Dorothy Engstrom is white and was born in Lemont. Mattie Lindsay is black and is from Chatham, Miss., a small, rural town close to the southeastern border of Arkansas. Aside from those differences, they have a lot in common.
Both live at Berkshire Nursing and Rehabilitation Center, an assisted living home for senior citizens, at 8200 Roosevelt Rd. They also grew up in what many today would consider “hard times.”
Engstrom was born in 1925 and grew up near the intersection of Archer and Harlem avenues, in Chicago. The streets were still paved with cinders then, and an outhouse stood in the backyard, she recalled. Her father died when she was nine, in the midst of the Great Depression, leaving her mother to care for three children on $45 a month. Engstrom dropped out of high school after her junior year and went to work so she could help her mother pay the bills.
Lindsay was reared in rural Mississippi at a time when Jim Crow laws were still pervasive in the South.
She remembers seeing white children riding a bus to school while she and her black classmates had to walk on dusty, country roads. Her father was a sharecropper, and her mother worked in town as a maid. After graduating from high school, she wanted to go to college and become a teacher, but her family couldn’t afford the tuition.
Both women remember being thankful even though their families weren’t well off, financially.
When asked if her family was poor, Engstrom replied, “No, we weren’t poor.” She paused for a moment and added, “Maybe we were poor in terms of money, but we always had plenty to live on.”
She clarified her statement by telling a story: “We were eating dinner one evening when a stranger knocked on the door and asked if my mother could spare some money so he could buy a sandwich. My mother replied that she had no money to spare, but that she could share the meal she had prepared … She fixed him a plate, and he ate it on the back porch. I’ll never forget it.”
For Thanksgiving, when she was a child, Engstrom said her family had traditional fare: turkey, dressing and mashed potatoes. “The works,” she said.
“The food my mother made,” Engstrom recalled, “was down to earth but very satisfying.”
Lindsay had similar memories about celebrating Thanksgiving. “My mother would make a good homemade dinner including turkey,” she said, “and then we’d go to church and give thanks to the Lord.”
Both women married and benefited from the boom times that followed World War II. Lindsay came to Chicago, fell in love with the man to whom she was married for 37 years, and raised seven children.
Engstrom was married for “63 short years” and raised four girls. “Oh, we had our differences,” she said, of her husband, “but we never went to bed angry.”
When asked how they celebrated Thanksgiving when raising their children, both women said they followed the tradition they learned as children. “It was the same as when I was young,” said Engstrom. “How could it be anything else?”

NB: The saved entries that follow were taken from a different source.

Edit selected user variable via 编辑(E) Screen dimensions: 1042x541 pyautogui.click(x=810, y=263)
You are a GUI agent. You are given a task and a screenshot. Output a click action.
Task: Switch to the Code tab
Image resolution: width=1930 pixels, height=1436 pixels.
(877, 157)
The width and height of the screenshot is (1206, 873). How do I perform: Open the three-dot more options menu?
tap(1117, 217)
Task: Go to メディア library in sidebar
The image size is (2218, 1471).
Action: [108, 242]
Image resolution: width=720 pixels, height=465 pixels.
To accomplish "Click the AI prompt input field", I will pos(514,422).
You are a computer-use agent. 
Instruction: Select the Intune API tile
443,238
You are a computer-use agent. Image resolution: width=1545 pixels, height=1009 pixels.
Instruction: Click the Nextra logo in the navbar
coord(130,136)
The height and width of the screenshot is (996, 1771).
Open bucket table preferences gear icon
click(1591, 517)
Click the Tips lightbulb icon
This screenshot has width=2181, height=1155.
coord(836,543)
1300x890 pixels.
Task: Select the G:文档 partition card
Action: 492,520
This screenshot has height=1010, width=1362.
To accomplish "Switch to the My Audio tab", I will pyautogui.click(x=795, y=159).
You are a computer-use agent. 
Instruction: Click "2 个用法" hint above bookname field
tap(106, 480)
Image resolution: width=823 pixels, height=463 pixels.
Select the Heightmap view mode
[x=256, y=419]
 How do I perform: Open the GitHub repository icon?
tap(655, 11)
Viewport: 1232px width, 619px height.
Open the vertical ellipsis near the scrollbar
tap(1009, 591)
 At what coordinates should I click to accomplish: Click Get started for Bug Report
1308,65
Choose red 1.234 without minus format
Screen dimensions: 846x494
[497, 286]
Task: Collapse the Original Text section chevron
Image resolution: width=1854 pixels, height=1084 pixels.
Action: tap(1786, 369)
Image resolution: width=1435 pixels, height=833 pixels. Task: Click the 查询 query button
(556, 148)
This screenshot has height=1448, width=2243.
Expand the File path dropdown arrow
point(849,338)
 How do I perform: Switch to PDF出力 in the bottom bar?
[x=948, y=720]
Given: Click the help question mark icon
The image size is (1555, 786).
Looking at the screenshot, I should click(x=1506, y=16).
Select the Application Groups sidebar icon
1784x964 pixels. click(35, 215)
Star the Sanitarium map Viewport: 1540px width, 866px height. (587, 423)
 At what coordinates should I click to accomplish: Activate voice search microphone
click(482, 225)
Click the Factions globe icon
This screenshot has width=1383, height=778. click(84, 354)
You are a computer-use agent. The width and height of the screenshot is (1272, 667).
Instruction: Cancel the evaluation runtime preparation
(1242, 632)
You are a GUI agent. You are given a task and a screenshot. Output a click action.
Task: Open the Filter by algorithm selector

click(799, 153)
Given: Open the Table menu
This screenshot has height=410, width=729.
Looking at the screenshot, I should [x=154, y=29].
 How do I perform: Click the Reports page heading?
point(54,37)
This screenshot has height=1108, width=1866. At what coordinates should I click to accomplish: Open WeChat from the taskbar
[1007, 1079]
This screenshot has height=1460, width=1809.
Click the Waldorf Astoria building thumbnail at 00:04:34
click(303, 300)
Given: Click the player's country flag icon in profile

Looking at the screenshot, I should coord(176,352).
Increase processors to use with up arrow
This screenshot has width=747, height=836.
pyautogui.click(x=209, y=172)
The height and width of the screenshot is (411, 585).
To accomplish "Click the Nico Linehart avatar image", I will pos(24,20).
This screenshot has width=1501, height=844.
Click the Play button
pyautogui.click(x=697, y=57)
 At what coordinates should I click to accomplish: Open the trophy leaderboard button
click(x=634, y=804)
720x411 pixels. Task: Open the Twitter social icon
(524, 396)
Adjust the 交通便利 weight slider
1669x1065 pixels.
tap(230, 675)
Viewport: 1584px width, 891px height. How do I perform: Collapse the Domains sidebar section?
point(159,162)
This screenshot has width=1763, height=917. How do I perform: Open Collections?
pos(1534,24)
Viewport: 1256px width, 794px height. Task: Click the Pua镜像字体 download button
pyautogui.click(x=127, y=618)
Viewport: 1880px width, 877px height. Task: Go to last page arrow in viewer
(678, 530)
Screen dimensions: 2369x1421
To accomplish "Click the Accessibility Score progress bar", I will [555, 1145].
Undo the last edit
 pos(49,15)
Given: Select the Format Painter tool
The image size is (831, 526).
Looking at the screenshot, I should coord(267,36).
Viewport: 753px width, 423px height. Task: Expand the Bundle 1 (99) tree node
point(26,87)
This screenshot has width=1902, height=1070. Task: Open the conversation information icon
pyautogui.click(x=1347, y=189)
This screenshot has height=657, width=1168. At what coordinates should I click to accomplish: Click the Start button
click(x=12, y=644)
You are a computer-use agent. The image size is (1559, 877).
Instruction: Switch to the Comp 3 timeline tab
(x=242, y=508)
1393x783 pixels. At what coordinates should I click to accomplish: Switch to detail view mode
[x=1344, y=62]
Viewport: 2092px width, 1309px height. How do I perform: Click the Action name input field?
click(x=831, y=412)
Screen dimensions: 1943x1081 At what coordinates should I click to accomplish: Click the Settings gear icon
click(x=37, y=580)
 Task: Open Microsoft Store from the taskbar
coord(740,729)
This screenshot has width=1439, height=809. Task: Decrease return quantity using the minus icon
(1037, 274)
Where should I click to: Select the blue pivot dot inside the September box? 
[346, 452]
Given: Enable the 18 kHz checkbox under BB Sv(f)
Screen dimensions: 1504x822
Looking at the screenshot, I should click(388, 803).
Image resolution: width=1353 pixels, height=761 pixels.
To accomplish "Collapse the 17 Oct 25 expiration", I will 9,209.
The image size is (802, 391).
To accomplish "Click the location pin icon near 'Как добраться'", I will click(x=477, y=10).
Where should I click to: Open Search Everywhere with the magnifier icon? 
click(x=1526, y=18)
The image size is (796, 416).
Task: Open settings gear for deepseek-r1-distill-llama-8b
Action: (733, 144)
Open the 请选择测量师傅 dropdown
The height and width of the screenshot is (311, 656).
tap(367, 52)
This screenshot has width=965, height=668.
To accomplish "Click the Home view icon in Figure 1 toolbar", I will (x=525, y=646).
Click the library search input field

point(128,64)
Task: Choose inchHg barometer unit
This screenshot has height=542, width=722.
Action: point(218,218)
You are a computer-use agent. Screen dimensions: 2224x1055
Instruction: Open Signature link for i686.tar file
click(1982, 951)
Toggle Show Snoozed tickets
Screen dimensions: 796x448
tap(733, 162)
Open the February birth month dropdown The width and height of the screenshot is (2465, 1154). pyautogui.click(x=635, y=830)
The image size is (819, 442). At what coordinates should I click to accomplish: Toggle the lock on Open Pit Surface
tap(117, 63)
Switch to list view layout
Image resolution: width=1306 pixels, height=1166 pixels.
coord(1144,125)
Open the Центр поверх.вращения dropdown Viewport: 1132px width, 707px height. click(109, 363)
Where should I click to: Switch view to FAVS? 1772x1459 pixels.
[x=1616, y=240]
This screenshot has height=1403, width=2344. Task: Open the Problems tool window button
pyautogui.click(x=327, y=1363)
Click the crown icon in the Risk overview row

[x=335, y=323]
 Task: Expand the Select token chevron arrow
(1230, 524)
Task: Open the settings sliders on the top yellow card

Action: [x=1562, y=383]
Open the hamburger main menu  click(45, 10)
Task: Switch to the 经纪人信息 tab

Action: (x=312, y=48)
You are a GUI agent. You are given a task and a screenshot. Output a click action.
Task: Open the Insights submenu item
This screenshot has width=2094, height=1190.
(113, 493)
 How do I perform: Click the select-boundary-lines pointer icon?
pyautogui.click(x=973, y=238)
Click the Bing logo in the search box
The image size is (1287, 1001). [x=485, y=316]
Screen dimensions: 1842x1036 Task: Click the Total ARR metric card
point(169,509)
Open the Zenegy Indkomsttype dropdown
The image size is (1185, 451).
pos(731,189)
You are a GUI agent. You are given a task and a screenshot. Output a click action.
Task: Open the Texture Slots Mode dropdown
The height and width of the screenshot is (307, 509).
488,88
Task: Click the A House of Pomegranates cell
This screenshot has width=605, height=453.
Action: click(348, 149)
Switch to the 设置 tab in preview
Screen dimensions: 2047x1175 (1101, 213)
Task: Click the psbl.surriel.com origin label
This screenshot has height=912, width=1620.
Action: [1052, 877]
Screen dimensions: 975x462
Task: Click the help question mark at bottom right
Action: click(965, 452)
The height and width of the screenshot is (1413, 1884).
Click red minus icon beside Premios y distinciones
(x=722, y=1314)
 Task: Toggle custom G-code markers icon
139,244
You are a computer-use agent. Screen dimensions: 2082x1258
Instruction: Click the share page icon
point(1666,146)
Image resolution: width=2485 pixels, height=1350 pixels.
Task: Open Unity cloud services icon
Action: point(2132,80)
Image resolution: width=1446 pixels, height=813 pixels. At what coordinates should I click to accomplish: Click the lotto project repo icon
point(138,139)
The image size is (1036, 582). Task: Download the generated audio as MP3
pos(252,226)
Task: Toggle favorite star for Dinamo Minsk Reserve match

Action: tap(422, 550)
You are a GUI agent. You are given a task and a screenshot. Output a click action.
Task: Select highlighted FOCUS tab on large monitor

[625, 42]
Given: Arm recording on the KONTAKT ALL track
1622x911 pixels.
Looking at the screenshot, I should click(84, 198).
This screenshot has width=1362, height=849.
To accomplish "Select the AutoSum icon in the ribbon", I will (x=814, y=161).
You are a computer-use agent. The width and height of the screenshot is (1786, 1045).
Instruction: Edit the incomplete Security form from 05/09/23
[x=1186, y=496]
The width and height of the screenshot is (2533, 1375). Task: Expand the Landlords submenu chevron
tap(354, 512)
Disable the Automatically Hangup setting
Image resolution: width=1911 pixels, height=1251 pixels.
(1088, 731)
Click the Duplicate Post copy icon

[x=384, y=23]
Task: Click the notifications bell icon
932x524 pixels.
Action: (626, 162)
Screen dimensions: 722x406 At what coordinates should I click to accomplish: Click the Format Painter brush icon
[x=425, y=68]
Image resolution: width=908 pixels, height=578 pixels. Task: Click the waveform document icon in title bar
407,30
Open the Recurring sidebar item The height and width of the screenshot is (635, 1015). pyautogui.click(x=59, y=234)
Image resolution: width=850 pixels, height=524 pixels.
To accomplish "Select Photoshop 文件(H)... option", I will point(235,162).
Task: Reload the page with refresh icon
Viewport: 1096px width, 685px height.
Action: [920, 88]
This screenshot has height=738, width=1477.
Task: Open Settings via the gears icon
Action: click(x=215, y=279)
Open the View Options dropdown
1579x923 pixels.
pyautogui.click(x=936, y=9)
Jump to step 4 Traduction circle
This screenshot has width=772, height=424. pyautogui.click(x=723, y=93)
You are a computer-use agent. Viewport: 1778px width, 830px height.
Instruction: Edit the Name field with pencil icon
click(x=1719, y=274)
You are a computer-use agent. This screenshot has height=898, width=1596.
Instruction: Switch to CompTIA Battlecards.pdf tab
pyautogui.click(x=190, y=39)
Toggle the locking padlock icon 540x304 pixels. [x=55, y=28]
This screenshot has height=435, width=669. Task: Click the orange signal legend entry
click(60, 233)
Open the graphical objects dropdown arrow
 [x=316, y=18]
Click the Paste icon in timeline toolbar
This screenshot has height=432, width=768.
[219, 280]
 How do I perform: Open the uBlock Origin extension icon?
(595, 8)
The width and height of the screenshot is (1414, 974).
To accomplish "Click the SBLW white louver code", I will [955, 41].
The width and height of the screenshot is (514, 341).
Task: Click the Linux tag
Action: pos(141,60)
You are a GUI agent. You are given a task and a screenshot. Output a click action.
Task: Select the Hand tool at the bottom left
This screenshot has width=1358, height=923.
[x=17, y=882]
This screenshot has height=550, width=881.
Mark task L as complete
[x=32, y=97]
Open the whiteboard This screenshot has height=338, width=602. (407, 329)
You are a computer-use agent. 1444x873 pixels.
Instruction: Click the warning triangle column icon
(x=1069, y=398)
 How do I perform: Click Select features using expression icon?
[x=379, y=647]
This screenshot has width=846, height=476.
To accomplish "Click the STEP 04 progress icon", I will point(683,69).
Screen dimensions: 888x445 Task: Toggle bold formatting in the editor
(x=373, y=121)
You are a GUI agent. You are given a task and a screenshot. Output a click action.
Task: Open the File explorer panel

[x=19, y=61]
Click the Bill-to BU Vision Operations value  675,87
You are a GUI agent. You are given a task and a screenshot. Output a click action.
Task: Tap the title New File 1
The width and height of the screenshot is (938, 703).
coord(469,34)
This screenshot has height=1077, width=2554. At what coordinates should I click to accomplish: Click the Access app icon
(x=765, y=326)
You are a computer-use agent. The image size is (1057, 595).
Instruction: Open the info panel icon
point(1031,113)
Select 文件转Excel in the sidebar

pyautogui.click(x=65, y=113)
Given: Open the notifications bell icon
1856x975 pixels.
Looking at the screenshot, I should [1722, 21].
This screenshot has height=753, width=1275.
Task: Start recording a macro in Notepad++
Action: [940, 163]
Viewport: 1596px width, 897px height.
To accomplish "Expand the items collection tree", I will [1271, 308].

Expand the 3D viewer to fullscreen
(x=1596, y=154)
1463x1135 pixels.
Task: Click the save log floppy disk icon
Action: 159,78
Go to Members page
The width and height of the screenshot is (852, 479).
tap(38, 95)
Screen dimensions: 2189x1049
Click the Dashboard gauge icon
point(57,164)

Both residents acknowledged that Thanksgiving won’t in fact “be the same” this year. Engstrom will spend the day at Berkshire, while Lindsay will eat dinner with one of her sons in a restaurant.
Still, they both insist that they are thankful. “I’d rather not be here,” said Engstrom, in reference to Berkshire. “I’d rather be back in my own home.” She then added, “I’m just thankful to be alive. You’re blessed one way or another. You can’t have everything, can you?”